AIM OF THE EXERCISE: Transcribe everything in the records, dropping and changing nothing.
■ ■ ■ ■ ■ ■ ■
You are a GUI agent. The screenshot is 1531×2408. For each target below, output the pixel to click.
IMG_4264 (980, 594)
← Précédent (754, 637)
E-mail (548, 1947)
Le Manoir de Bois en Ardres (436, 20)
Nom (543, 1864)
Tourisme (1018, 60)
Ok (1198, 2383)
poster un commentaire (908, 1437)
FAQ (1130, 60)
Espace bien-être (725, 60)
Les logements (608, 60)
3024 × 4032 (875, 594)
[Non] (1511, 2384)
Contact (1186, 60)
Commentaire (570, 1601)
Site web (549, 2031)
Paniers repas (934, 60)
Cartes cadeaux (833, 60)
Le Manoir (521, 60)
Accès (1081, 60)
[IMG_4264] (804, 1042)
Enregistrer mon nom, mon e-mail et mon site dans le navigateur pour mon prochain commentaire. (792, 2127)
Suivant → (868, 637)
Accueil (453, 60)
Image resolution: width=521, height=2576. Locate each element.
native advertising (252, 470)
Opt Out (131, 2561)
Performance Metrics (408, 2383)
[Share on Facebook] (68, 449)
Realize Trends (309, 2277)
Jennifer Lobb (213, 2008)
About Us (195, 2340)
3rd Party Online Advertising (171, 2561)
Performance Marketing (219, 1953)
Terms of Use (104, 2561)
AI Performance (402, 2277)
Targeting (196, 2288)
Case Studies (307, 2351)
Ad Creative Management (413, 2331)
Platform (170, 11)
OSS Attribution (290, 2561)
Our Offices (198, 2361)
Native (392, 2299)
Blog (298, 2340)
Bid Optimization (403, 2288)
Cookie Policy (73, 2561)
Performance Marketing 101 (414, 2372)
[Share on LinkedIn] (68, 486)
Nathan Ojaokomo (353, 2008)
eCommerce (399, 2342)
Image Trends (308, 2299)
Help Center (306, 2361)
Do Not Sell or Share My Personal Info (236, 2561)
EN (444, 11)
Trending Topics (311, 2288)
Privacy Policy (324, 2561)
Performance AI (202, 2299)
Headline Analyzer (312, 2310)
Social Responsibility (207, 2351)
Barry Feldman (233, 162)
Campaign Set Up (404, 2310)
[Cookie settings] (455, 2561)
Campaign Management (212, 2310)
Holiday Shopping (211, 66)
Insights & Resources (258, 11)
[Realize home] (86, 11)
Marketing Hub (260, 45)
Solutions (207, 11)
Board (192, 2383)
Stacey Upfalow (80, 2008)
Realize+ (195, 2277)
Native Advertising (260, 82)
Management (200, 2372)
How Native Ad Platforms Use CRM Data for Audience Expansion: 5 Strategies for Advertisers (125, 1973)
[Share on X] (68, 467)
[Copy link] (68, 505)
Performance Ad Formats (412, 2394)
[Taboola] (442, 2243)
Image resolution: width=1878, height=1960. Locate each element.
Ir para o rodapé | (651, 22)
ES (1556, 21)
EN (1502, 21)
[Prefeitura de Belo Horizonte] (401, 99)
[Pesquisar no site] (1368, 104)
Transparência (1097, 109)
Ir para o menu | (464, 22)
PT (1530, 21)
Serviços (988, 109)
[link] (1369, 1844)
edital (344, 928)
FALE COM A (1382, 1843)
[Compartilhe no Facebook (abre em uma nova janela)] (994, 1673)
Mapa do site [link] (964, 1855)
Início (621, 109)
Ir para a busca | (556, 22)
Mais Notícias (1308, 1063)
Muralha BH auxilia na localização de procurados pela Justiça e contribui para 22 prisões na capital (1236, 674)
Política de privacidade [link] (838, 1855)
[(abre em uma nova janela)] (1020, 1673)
■ ■ ■ ■ ■ ■ ■
SOLUTION FOR THIS TASK:
You are a GUI agent. The screenshot is 1531×2408. For each target below, output the pixel to click.
IMG_4264 (980, 594)
← Précédent (754, 637)
E-mail (548, 1947)
Le Manoir de Bois en Ardres (436, 20)
Nom (543, 1864)
Tourisme (1018, 60)
Ok (1198, 2383)
poster un commentaire (908, 1437)
FAQ (1130, 60)
Espace bien-être (725, 60)
Les logements (608, 60)
3024 × 4032 (875, 594)
[Non] (1511, 2384)
Contact (1186, 60)
Commentaire (570, 1601)
Site web (549, 2031)
Paniers repas (934, 60)
Cartes cadeaux (833, 60)
Le Manoir (521, 60)
Accès (1081, 60)
[IMG_4264] (804, 1042)
Enregistrer mon nom, mon e-mail et mon site dans le navigateur pour mon prochain commentaire. (792, 2127)
Suivant → (868, 637)
Accueil (453, 60)
Image resolution: width=521, height=2576. Locate each element.
native advertising (252, 470)
Opt Out (131, 2561)
Performance Metrics (408, 2383)
[Share on Facebook] (68, 449)
Realize Trends (309, 2277)
Jennifer Lobb (213, 2008)
About Us (195, 2340)
3rd Party Online Advertising (171, 2561)
Performance Marketing (219, 1953)
Terms of Use (104, 2561)
AI Performance (402, 2277)
Targeting (196, 2288)
Case Studies (307, 2351)
Ad Creative Management (413, 2331)
Platform (170, 11)
OSS Attribution (290, 2561)
Our Offices (198, 2361)
Native (392, 2299)
Blog (298, 2340)
Bid Optimization (403, 2288)
Cookie Policy (73, 2561)
Performance Marketing 101 (414, 2372)
[Share on LinkedIn] (68, 486)
Nathan Ojaokomo (353, 2008)
eCommerce (399, 2342)
Image Trends (308, 2299)
Help Center (306, 2361)
Do Not Sell or Share My Personal Info (236, 2561)
EN (444, 11)
Trending Topics (311, 2288)
Privacy Policy (324, 2561)
Performance AI (202, 2299)
Headline Analyzer (312, 2310)
Social Responsibility (207, 2351)
Barry Feldman (233, 162)
Campaign Set Up (404, 2310)
[Cookie settings] (455, 2561)
Campaign Management (212, 2310)
Holiday Shopping (211, 66)
Insights & Resources (258, 11)
[Realize home] (86, 11)
Marketing Hub (260, 45)
Solutions (207, 11)
Board (192, 2383)
Stacey Upfalow (80, 2008)
Realize+ (195, 2277)
Native Advertising (260, 82)
Management (200, 2372)
How Native Ad Platforms Use CRM Data for Audience Expansion: 5 Strategies for Advertisers (125, 1973)
[Share on X] (68, 467)
[Copy link] (68, 505)
Performance Ad Formats (412, 2394)
[Taboola] (442, 2243)
Image resolution: width=1878, height=1960. Locate each element.
Ir para o rodapé | (651, 22)
ES (1556, 21)
EN (1502, 21)
[Prefeitura de Belo Horizonte] (401, 99)
[Pesquisar no site] (1368, 104)
Transparência (1097, 109)
Ir para o menu | (464, 22)
PT (1530, 21)
Serviços (988, 109)
[link] (1369, 1844)
edital (344, 928)
FALE COM A (1382, 1843)
[Compartilhe no Facebook (abre em uma nova janela)] (994, 1673)
Mapa do site [link] (964, 1855)
Início (621, 109)
Ir para a busca | (556, 22)
Mais Notícias (1308, 1063)
Muralha BH auxilia na localização de procurados pela Justiça e contribui para 22 prisões na capital (1236, 674)
Política de privacidade [link] (838, 1855)
[(abre em uma nova janela)] (1020, 1673)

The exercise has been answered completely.